▶ _Listing_:
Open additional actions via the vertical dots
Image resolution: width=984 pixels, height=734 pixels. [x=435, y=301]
--
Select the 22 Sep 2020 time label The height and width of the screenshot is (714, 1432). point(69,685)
---
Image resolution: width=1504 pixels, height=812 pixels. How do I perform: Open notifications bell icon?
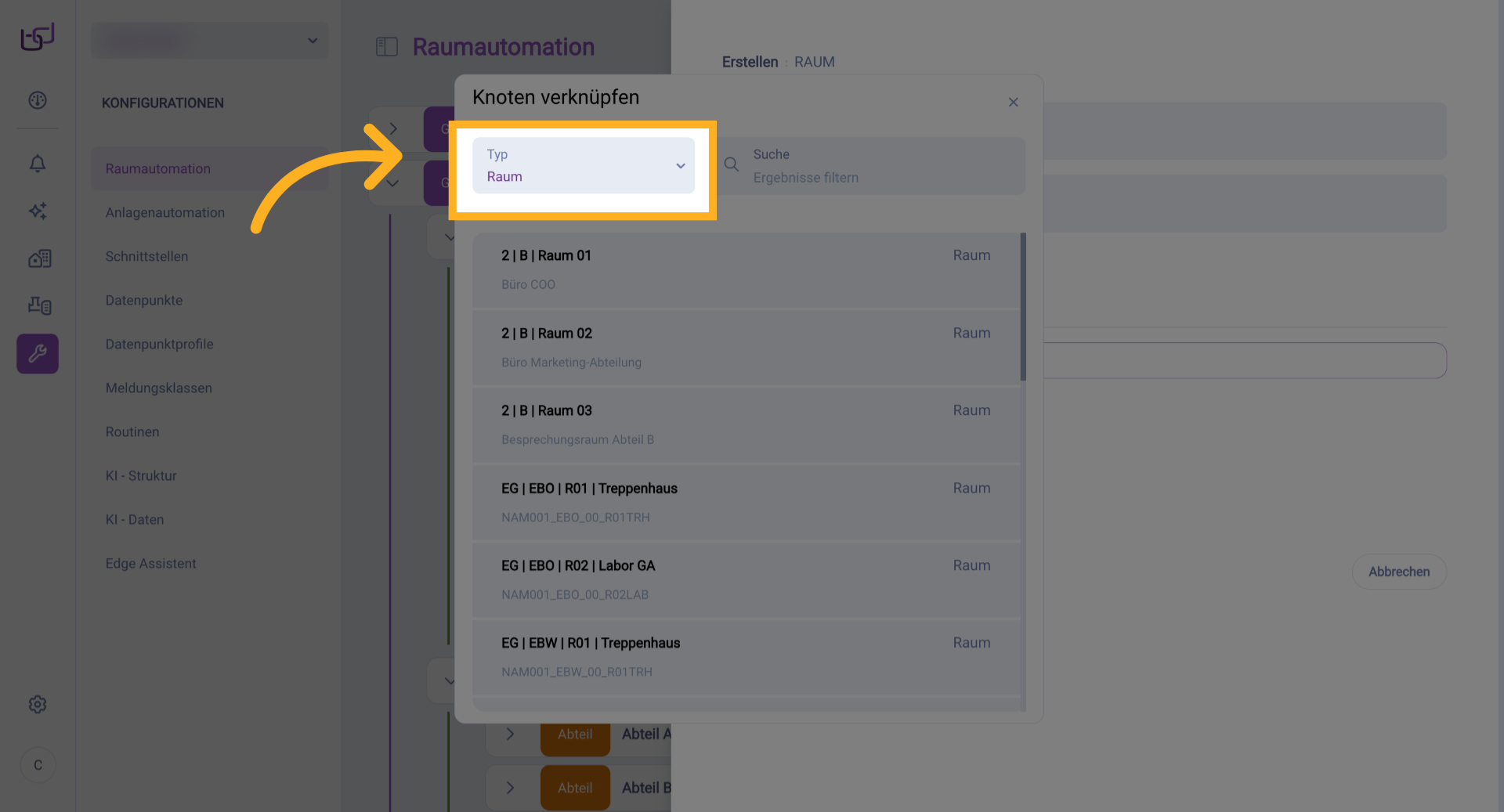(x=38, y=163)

▶ _Problem details_: Turn the records from the line containing "Image resolution: width=1504" through the line containing "(x=38, y=163)", both included, into a JSON list of strings with one string per line. Skip blank lines and leave the pictures out.

▶ _Result of this exercise_:
[
  "Image resolution: width=1504 pixels, height=812 pixels. How do I perform: Open notifications bell icon?",
  "(x=38, y=163)"
]